Run the below query to show the object sizes.

SELECT table_name, pg_size_pretty(table_size) AS table_size, pg_size_pretty(indexes_size) AS indexes_size, pg_size_pretty(total_size) AS total_size FROM ( SELECT table_name, pg_table_size(table_name) AS table_size, pg_indexes_size(table_name) AS indexes_size, pg_total_relation_size(table_name) AS total_size FROM ( SELECT ('"' || table_schema || '"."' || table_name || '"') AS table_name FROM information_schema.tables ) AS all_tables ORDER BY total_size DESC ) AS pretty_sizes;

Below are the suggested steps (please make sure you have a backup of your DB before carrying them out, and do this during a time with low traffic as this require traffic to be queued while the steps are being carried out):

1. Stop the postgres-server and qppid-server processes on both AX servers

2. On Master run the following query to copy data for the last 60 days (I am assuming the data need for the last 60 days, if you need more then adjust the query)

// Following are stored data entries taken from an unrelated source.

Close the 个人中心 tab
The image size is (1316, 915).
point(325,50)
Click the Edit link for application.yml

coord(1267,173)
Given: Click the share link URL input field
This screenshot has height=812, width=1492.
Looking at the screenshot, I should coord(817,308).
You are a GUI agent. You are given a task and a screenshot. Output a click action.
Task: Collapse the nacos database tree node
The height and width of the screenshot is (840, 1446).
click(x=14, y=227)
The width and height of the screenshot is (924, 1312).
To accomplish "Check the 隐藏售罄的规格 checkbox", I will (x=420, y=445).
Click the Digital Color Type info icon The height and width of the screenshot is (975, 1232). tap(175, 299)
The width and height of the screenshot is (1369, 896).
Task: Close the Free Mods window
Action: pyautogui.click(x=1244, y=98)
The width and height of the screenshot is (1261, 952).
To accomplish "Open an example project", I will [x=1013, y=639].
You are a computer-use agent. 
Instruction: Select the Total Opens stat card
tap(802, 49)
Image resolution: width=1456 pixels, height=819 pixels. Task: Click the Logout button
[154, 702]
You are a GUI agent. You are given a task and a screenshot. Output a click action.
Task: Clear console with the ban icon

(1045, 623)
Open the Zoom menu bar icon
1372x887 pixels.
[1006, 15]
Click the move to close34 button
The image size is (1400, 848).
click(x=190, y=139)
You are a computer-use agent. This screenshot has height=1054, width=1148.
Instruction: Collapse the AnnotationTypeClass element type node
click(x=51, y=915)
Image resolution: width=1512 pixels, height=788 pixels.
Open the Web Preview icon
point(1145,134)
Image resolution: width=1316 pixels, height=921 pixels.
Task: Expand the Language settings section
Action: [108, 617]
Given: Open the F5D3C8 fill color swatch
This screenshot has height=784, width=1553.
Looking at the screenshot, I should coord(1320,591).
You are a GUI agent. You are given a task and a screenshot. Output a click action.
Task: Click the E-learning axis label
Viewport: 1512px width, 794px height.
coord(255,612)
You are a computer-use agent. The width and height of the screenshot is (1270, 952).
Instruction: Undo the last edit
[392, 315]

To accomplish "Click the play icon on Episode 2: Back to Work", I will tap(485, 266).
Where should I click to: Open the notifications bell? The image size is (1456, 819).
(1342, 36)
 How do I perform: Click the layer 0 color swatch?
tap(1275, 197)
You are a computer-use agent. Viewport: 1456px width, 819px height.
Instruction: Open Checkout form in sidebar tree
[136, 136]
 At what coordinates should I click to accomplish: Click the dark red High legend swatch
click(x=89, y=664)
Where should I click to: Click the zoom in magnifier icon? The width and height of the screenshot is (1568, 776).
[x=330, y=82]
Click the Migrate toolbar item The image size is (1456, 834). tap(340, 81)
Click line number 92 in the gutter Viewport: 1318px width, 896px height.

CREATE TABLE analytics.agg_user_agent_backup AS SELECT * FROM analytics.agg_user_agent WHERE timestamp >= now() - interval '2 months';

3. Validate New Table [ Count of below queries should match ]

select count(1) from analytics.agg_user_agent WHERE timestamp >= now() - interval '2 months';

select count(1) from analytics.agg_user_agent_backup; truncate analytics.agg_user_agent

4. TRUNCATE TABLE analytics.agg_user_agent;

5. Restart postgres-server on local pg

6. Drop Indices:

DROP INDEX analytics.agg_ua_agentfamily;

DROP INDEX analytics.agg_ua_agenttype; DROP INDEX analytics.agg_ua_agentversion; DROP INDEX analytics.agg_ua_devicecategory; DROP INDEX analytics.agg_ua_osversion; DROP INDEX analytics.agg_ua_osfamily;

7. Insert Data Back

INSERT INTO analytics.agg_user_agent SELECT * FROM analytics.agg_user_agent_backup;

8. Validate Agg Table [ Counts should match or analytics.agg_user_agent may be greater as PGA is running ]

SELECT MIN(timestamp), MAX(timestamp), COUNT(1) FROM analytics.agg_user_agent;

SELECT MIN(timestamp), MAX(timestamp), COUNT(1) FROM analytics.agg_user_agent_backup;

9. Drop Temp Table

DROP TABLE analytics.agg_user_agent_backup;

10. Start qpid-server processes.

11. Check if all queries work in UI, and disk space usage is reduced.

For the other agg tables, you should be able to follow similar instructions, replacing the table name as appropriate.

Once again, I must stress to take a database backup and also test in a non-production environment first.